La scorsa notte, intorno alle 4:00 del mattino, un’esplosione ha svegliato di soprassalto gli abitanti di Serracapriola, piccolo centro del Foggiano al confine con il Molise. L’obiettivo – anche stavolta – era uno sportello automatico: quello della filiale Intesa Sanpaolo, situata in corso Giuseppe Garibaldi, nel cuore del paese. L’assalto, rapido e ben organizzato, ha ridotto in macerie il bancomat e provocato danni visibili anche all’edificio. Sul bottino, per ora, non ci sono certezze: non è chiaro se i ladri siano riusciti a portare via del denaro.
Ad indagare sull’accaduto sono i carabinieri, che hanno acquisito le immagini della videosorveglianza, nel tentativo di ricostruire la dinamica e identificare i responsabili. Un compito tutt’altro che semplice, soprattutto in contesti come questi, dove i gruppi criminali sembrano agire con una freddezza e una precisione quasi militari.

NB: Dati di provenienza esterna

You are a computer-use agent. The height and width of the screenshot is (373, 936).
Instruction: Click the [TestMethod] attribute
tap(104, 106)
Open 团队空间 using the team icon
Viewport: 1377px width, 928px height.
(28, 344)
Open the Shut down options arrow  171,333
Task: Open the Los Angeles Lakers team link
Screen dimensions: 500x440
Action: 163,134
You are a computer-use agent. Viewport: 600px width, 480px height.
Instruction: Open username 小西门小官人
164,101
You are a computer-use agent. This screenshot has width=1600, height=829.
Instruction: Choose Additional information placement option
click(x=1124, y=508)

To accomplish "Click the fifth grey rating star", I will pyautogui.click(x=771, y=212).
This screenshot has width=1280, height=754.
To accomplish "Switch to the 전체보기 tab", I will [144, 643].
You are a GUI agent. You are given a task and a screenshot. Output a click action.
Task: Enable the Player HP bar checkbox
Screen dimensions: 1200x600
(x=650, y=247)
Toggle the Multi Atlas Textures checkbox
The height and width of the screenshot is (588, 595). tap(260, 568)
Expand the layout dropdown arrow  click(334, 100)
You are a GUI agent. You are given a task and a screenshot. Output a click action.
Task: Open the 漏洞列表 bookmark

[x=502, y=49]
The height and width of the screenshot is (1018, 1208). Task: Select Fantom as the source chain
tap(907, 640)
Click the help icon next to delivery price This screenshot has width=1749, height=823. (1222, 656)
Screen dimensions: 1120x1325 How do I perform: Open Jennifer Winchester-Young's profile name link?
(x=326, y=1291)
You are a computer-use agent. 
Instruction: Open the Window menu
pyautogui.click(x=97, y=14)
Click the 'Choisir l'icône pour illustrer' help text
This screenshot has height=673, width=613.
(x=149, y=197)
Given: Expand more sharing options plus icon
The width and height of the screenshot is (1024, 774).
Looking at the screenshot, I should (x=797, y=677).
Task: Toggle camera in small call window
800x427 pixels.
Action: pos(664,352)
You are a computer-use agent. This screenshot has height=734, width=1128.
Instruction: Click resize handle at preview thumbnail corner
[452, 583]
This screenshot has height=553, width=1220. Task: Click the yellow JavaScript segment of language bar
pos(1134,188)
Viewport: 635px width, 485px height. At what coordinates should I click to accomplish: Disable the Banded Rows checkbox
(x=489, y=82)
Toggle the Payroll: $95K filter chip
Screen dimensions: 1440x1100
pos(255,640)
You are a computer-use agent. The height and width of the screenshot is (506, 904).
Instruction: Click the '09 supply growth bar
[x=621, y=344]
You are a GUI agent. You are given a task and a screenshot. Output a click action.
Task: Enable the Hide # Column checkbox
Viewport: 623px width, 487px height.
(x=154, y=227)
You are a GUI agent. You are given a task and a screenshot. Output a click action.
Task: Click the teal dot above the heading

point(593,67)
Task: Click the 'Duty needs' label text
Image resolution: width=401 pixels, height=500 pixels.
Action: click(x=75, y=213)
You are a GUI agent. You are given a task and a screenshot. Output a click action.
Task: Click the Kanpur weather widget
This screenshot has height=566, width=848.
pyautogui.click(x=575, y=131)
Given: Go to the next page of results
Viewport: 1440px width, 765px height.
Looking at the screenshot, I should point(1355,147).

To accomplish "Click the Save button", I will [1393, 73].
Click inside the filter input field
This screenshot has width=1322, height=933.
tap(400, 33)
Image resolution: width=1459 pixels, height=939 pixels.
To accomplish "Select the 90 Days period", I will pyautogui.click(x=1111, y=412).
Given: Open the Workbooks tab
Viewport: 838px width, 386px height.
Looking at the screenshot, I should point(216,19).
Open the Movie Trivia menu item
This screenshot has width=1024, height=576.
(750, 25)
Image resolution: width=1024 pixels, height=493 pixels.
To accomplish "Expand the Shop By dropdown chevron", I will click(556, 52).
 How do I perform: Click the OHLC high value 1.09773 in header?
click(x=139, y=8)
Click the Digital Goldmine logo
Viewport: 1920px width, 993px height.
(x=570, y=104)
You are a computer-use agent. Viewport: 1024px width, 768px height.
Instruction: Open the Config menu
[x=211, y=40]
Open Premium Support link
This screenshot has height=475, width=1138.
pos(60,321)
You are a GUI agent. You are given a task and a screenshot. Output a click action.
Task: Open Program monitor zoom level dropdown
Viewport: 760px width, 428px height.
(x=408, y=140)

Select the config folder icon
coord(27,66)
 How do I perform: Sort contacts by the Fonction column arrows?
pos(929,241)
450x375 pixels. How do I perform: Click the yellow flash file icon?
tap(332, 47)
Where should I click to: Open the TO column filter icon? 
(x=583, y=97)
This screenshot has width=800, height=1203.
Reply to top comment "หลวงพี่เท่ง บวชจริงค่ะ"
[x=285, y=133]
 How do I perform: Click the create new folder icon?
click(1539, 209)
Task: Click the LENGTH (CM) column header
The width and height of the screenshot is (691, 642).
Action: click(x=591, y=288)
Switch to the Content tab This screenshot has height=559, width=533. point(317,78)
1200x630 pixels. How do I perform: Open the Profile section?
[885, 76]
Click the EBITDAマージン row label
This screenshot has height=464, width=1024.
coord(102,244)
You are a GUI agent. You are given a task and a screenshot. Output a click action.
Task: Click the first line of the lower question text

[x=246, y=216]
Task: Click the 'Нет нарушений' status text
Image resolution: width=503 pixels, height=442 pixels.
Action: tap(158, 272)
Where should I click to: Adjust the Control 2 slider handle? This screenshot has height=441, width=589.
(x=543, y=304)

Ma il problema, come denunciamo da tempo, è sistemico. Non è il singolo assalto. Non è la singola notte. È l’impressione – sempre più forte – che nessuno sia davvero in grado di fermare questa escalation. I bancomat, ormai, sono diventati le “casse veloci” della criminalità organizzata, una fonte di contante pronta all’uso, sfruttata con una frequenza che dovrebbe far alzare più di un sopracciglio nei palazzi delle istituzioni.
Ne abbiamo parlato più volte in queste pagine. E ogni volta, puntualmente, ci ritroviamo a raccontare lo stesso schema: esplosione, fuga, indagini. E, soprattutto, una comunità lasciata senza servizi, come nel caso di Serracapriola, dove l’unico sportello bancomat disponibile ora è distrutto. Per i residenti, soprattutto gli anziani, si prospettano giorni difficili, con la necessità di doversi spostare nei paesi vicini anche solo per ritirare pochi euro.
Non ci resta che ascoltare e comprendere il disagio di un’intera comunità, ancora una volta colpita e lasciata a fare i conti con le macerie. In attesa che qualcosa cambi. Ma da tempo abbiamo smesso di crederci davvero.
Nel frattempo, il rumore di quel boato delle 4 del mattino continua a riecheggiare. Non solo a Serracapriola, ma in tutte quelle aree dell’Italia dimenticata dove la criminalità colpisce, si arricchisce e sparisce. In silenzio.